In your PrestoDB, suppose you have a table named events and it contains a column which you use to store a json string, let’s call it properties. One day, you store a json which one of the attributes is actually an array of object. You do this because you think you could query the value of each element so that it will ease your analysis. However, that json data is a string, how can you do that?

Let’s have an example of JSON data that we’d like to query:

{
  "event": "click_event",
  "properties": {
    "section": "top_nav",
    "items": [{
        "item_id": 12345,
        "position": 1
      }, {
        "item_id": 67890,
        "position": 2
      }, {
        "item_id": 54321,
        "position": 3
      }
    ]
  }
}

Later, you want to execute a query that will produce data like this:

event section item_id position
click_event top_nav 12345 1
click_event top_nav 67890 2
click_event top_nav 54321 3

To make your dream come true, you’ll need to use a query keyword, called UNNEST. But, before we get there, I’m going to build the SQL step by step, so that you can fully understand how we can get the result.

1. Convert array of objects into array of map

SELECT
  json_extract_scalar(properties, '$.event') AS event,
  json_extract_scalar(properties, '$.section') AS section,
  CAST(json_extract(properties, '$.items') AS ARRAY<MAP<VARCHAR, VARCHAR>>) AS items
FROM
  events

Above query will produce this data:

event section items
click_event top_nav [{item_id=12345, position=1}, {item_id=67890, position=2}, {item_id=54321, position=3}]

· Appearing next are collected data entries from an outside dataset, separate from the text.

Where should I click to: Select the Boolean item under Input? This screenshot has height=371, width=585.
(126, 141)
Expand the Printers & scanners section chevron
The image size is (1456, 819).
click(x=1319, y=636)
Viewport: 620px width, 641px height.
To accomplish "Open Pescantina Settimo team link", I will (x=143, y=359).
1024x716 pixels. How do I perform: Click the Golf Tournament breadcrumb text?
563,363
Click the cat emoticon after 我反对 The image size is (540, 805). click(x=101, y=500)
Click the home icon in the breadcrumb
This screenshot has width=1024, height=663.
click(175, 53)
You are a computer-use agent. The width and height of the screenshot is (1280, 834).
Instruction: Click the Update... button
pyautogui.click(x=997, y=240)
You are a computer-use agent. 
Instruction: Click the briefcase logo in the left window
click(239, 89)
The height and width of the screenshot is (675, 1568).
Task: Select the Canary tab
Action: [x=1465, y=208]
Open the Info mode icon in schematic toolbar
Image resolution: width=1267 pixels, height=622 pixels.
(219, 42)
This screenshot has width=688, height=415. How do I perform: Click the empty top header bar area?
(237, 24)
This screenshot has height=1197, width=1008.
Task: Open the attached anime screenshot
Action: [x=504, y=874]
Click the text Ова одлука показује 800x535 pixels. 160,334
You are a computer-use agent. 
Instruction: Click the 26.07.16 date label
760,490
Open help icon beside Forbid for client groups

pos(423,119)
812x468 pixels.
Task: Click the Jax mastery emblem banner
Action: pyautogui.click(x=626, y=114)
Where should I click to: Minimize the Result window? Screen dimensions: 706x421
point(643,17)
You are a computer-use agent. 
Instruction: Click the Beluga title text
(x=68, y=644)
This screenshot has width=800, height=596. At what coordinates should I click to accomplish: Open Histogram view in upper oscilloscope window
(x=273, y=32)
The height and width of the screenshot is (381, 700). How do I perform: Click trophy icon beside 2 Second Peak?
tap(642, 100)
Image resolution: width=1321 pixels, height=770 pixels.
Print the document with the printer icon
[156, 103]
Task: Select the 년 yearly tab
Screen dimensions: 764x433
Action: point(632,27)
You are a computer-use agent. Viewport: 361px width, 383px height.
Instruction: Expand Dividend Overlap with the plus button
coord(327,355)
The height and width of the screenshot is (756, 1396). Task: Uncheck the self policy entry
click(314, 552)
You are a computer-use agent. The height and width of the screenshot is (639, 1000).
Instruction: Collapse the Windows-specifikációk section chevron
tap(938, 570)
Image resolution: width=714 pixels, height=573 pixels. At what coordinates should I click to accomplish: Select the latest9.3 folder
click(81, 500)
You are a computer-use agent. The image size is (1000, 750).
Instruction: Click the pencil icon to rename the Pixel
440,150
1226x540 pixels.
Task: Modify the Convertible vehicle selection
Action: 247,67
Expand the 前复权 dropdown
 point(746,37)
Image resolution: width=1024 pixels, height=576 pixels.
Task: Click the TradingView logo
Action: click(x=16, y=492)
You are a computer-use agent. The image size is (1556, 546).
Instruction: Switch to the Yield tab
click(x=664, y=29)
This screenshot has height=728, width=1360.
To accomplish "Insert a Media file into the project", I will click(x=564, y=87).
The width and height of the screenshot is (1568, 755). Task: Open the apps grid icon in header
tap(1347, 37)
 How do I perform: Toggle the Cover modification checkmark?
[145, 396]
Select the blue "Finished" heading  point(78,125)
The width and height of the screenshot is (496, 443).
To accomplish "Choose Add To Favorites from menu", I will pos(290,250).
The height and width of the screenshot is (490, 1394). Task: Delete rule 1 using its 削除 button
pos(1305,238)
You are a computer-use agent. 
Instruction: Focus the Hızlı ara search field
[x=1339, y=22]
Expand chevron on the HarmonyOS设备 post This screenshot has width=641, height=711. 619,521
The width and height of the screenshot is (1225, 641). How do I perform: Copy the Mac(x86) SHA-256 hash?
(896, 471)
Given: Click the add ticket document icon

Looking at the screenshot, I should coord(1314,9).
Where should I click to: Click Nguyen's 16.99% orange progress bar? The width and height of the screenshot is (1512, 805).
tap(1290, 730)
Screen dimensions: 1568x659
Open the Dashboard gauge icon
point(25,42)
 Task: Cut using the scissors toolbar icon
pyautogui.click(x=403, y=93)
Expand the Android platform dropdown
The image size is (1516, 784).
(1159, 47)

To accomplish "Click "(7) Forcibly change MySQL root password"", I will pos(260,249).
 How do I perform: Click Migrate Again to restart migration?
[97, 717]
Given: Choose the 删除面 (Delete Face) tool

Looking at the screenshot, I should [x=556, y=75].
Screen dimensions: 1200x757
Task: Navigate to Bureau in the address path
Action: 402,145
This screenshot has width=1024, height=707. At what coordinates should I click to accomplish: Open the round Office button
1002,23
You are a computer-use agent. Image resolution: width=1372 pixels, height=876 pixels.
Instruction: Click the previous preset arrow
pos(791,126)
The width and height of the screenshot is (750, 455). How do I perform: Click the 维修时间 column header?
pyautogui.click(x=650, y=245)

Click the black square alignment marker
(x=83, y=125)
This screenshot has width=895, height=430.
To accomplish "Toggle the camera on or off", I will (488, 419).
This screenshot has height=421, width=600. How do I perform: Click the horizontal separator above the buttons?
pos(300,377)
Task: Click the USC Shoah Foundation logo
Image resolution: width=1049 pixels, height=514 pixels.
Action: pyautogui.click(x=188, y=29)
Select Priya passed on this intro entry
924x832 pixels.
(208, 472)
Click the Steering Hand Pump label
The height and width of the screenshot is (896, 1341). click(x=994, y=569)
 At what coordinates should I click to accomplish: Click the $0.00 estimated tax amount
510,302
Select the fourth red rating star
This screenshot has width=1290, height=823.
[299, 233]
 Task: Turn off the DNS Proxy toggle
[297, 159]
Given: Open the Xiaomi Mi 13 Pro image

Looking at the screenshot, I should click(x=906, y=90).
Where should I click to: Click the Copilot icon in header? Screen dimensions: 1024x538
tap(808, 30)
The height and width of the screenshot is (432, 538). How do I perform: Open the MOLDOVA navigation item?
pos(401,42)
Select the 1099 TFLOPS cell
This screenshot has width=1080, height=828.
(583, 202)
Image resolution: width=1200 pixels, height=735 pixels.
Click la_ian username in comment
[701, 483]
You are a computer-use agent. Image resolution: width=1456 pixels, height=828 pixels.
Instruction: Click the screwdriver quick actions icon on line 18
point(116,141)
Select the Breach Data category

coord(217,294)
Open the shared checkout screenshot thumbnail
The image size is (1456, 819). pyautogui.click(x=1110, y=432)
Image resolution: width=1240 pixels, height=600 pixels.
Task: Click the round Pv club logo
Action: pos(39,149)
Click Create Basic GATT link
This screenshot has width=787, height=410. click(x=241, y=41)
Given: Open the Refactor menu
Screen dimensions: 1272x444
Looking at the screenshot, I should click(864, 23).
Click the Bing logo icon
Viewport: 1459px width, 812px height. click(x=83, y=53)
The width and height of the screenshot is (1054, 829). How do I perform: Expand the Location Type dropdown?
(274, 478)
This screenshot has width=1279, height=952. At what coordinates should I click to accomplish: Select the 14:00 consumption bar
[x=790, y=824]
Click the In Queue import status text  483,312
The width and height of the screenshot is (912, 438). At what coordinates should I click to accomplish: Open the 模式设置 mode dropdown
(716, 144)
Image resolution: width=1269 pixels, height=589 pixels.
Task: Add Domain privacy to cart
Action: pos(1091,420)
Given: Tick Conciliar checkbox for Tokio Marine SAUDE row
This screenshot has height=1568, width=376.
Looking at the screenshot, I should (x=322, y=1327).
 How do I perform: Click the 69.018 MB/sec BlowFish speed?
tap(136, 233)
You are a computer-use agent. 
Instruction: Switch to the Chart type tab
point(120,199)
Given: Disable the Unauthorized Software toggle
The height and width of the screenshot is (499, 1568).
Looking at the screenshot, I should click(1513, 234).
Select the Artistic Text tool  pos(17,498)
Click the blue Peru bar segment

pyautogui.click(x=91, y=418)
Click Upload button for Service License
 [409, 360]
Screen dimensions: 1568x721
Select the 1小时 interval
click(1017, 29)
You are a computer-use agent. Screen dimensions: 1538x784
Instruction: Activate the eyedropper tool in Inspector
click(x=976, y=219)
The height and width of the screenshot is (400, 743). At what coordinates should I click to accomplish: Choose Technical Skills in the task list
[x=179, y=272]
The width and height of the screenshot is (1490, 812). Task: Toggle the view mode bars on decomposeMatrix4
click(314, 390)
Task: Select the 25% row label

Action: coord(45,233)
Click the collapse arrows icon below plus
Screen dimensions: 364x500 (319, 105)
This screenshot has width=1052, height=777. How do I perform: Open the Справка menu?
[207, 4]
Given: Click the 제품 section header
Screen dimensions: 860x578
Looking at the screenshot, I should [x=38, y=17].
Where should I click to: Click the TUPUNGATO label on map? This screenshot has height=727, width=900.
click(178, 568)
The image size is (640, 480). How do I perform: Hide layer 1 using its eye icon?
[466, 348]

With that query, you used json_extract_scalar function that will parse the json string and it will return as varchar. The other one is json_extract. It also parse the json string, but it will return as json. For more information, you can visit this page

2. Break the array into rows

In this part, you’re going to use UNNEST function to break down the array object into records or rows.

SELECT
  event,
  section,
  item
FROM
(
  SELECT
    json_extract_scalar(properties, '$.event') AS event,
    json_extract_scalar(properties, '$.section') AS section,
    CAST(json_extract(properties, '$.items') AS ARRAY<MAP<VARCHAR, VARCHAR>>) AS items
  FROM
    events
)
CROSS JOIN UNNEST(items) AS items(item)

The result of that query is:

event section item
click_event top_nav {item_id=12345, position=1}
click_event top_nav {item_id=67890, position=2}
click_event top_nav {item_id=54321, position=3}

As stated in the documentation, UNNEST will expand the array object into a relation.

3. Get the end result

This is the end part, where you’ll get each value of the map (item_id and position) so that will give you the same result as you expected.

SELECT
  event,
  section,
  item['item_id'] AS item_id,
  item['position'] AS position
FROM
(
  SELECT
    json_extract_scalar(properties, '$.event') AS event,
    json_extract_scalar(properties, '$.section') AS section,
    CAST(json_extract(properties, '$.items') AS ARRAY<MAP<VARCHAR, VARCHAR>>) AS items
  FROM
    events
)
CROSS JOIN UNNEST(items) AS items(item)

That query will produce this data:

event section item_id position
click_event top_nav 12345 1
click_event top_nav 67890 2
click_event top_nav 54321 3

With this, you can store more information in your json string which later you can use for your analysis.